La inspección deberá revisar la situación de los expedientes, los planos aprobados, las intimaciones y sanciones aplicadas, su grado de cumplimiento y las medidas adoptadas por el municipio cuando las irregularidades persistieron. También deberá controlar, según las características de cada edificio, las condiciones estructurales, las instalaciones generales de gas, electricidad y agua, los sistemas de prevención y extinción de incendios, los ascensores, las vías de evacuación y la iluminación de emergencia. El informe técnico realizado después de la explosión determinó que la estructura portante del edificio de Monteagudo 120 no resultó comprometida. Sin embargo, tres departamentos permanecen inhabitables y el regreso de los demás vecinos depende de la verificación y rehabilitación de las instalaciones generales.
“Que la estructura no haya sido afectada es una buena noticia, pero no agota el problema. La seguridad de un edificio también depende de sus instalaciones, de sus sistemas contra incendios, de sus vías de evacuación y de que lo construido coincida con lo autorizado”, explicó Canelada. Los concejales remarcaron que la auditoría deberá diferenciar las irregularidades exclusivamente documentales de aquellas que representen un peligro efectivo para las personas. “No proponemos salir a clausurar edificios por la falta de un papel ni generar temor entre los vecinos. Queremos saber cuáles son seguros, cuáles necesitan adecuaciones y en cuáles existe un riesgo que exige actuar inmediatamente”, sostuvo Cobos.

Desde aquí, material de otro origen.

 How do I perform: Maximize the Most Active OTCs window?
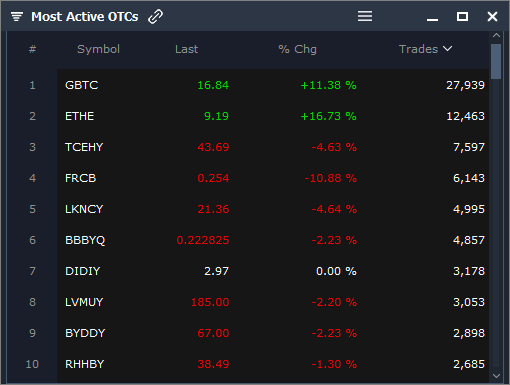(x=462, y=16)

En 2018, la Municipalidad había informado la existencia de al menos 31 edificios ocupados sin Final de Obra ni Habitabilidad. Monteagudo 120 figuraba expresamente dentro de esa nómina. Para Canelada y Cobos, el caso obliga a revisar no sólo el estado actual de esos inmuebles, sino también la eficacia de los mecanismos municipales de control. “Detectar una irregularidad, intimar y aplicar una multa no puede ser el final del procedimiento si el incumplimiento continúa durante años. El municipio tiene que explicar qué seguimiento realizó y qué herramientas utiliza cuando los responsables no regularizan un edificio que ya está ocupado”, concluyeron.